「ヘンゼルとグレーテル」公演

2008年12月12日、ROHにて。

コヴェントガーデンでは1937年以来71年振りとなる再演が新制作で行われました。

Hänsel und Gretel
Märchenspiel in three acts

Music: Engelbert Humperdinck
Libretto: Adelheid Wette after the fairytale “Hänsel und Gretel” by Jacob Ludwig and Wilhelm Carl Grimm

Director: Moshe Leiser and Patrice Caurier
Set Designs: Christian Fenouillat
Conductor: Colin Davis
The Orchestra of the Royal Opera House

Cast
Hänsel: Angelika Kirchschlager
Gretel: Diana Damrau
Gertrud: Elizabeth Connell
Peter: Thomas Allen
Witch: Anja Silja
Sandman: Pumeza Matshikiza
Dew Fairy: Anita Watson

すばらしい公演でした。フンパーディンクの音楽はかなりヴァーグナーの影響を受けていますが饒舌で多彩、とても魅力的です。コリン・デイヴィスの指揮はそれを余すところ無く表現した圧倒的名演でした。ROHのオケもここまで美しい演奏が出来るんだという事実に、改めて指揮者の力は偉大と思いました。過去の上演を思い起こすとチャールズ・マッケラスが指揮した「カーチャ・カヴァノヴァー」がこれに匹敵する名指揮だったか。

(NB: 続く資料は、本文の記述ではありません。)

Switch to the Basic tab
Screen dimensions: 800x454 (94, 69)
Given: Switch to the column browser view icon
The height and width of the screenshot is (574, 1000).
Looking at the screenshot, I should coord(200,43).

歌手は期待に違わず、ディアナ・ダムラウもアンゲリーカ・キルヒシュラーガーも持ち前の美声がよく出ていたし、演技も立派でした。他の歌手も特に不満はなく、水準の高いものです。魔女役のアニア・シリアは往年の名ソプラノで名前だけは知っていましたが未だに現役なんですね。今年68歳だそうですが、こういう役にはぴったりでしょう。

演出もなかなかよくできたもので、四角いホーンをばっさり切ったような舞台も機能的でメルヘンチックな雰囲気がよく出ています。この公演の前に予習としてMETが今年上演したユーロフスキー指揮の映像を見ましたが、あのグロテスクな演出(Richard Jones)に比べるとこちらの方が遙かに上出来です。
なお、今日はカメラが入っており、DVDが制作されるのですが12月25日にBBC Twoで放送もされるそうです。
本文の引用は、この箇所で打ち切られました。